To people familiar with the myriad rule changes MLB officials tested in recent years, the pitch clock has long felt like the most foolproof way to rejuvenate the sport. In its first year in use across the minor leagues, it has reduced the average game time from 3 hours 4 minutes in 2021 to 2:36 in 2022, according to MLB data through Sunday. MLB matchups have not averaged a game time that brief since the early 1980s.

Substantially shorter games will be a boon for the sport. I just hope players adapt quickly, so these penalties don’t wind up playing a critical role in big moments.

Boston Uniforms, Gross and Fly

It would be nice to have more cool designs and fewer ads.

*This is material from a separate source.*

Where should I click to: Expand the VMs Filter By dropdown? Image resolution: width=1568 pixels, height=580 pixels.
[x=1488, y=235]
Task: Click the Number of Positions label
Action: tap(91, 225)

In the continued quest to put advertising in every conceivable place, Major League Baseball teams are now permitted to sell placement on their actual uniforms. Back in April, the Padres were the first team to announce a partnership, one which will feature hilariously large Motorola patches. Sadly, my hometown Red Sox have now joined this vulgar parade.

A Red Sox uniform with an unseemly ad patch on one sleeve.

In a word: Yuck. In an emoji: 🙊. Though MassMutual is a Massachusetts-based insurance company with 170+ years of history in the Bay State, they simply don’t belong on the team’s uniform. No one does. Alas, I have little doubt that this scourge is coming for the rest of the league as well.

In better uniform news, friend-of-the-site Casey L. and I were recently discussing mock-ups for alternate jersey for the Boston Celtics. He had found a fun jersey design created by a fan:

A Celtics jersey mockup, showing the colored lines of Boston’s subway system, as well as the system’s “T” logo.
[Image via @petemrogers]

This design plays off of Boston‘s public transit system (known as “The T”), including our four colored subway lines, two of which (Orange and Green) meet at North Station where the Celtics play. It’s a very nice idea. Unfortunately, it wasn’t an original one. I had actually seen and enjoyed this same image a day or two earlier, before learning that it was actually a fairly obvious knock-off of another artist’s better design:

A better Celtics jersey mockup, also showing the colored lines of Boston’s subway system, as well as the system’s “T” logo.
[Image via Reddit]

Happily, when “timbo_sport” came to defend their honor, it led me to check out more of their work. That brought me to my favorite design yet, their “Cutting Edge”:

A wonderful Celtics jersey mockup, showing the lines and towers of the Zakim Bridge.

This gorgeous design subtly references the cables and towers of the Zakim Bridge, which sits directly next to TD Garden, the Celtics’ home arena. Living just down the street, I’ve captured a number of decent pictures of this bridge. However, this (slightly cropped) 2013 shot from Eric Kilby does a superior job of showing both the bridge and the Garden:


[Photo credit: Eric Kilby]

Built as part of Boston’s infamous Big Dig, the Zakim was at one time the world’s widest cable-stayed bridge, and it remains an icon for the city. Paying homage to it on the Celtics uniform would be delightful. Maybe some day.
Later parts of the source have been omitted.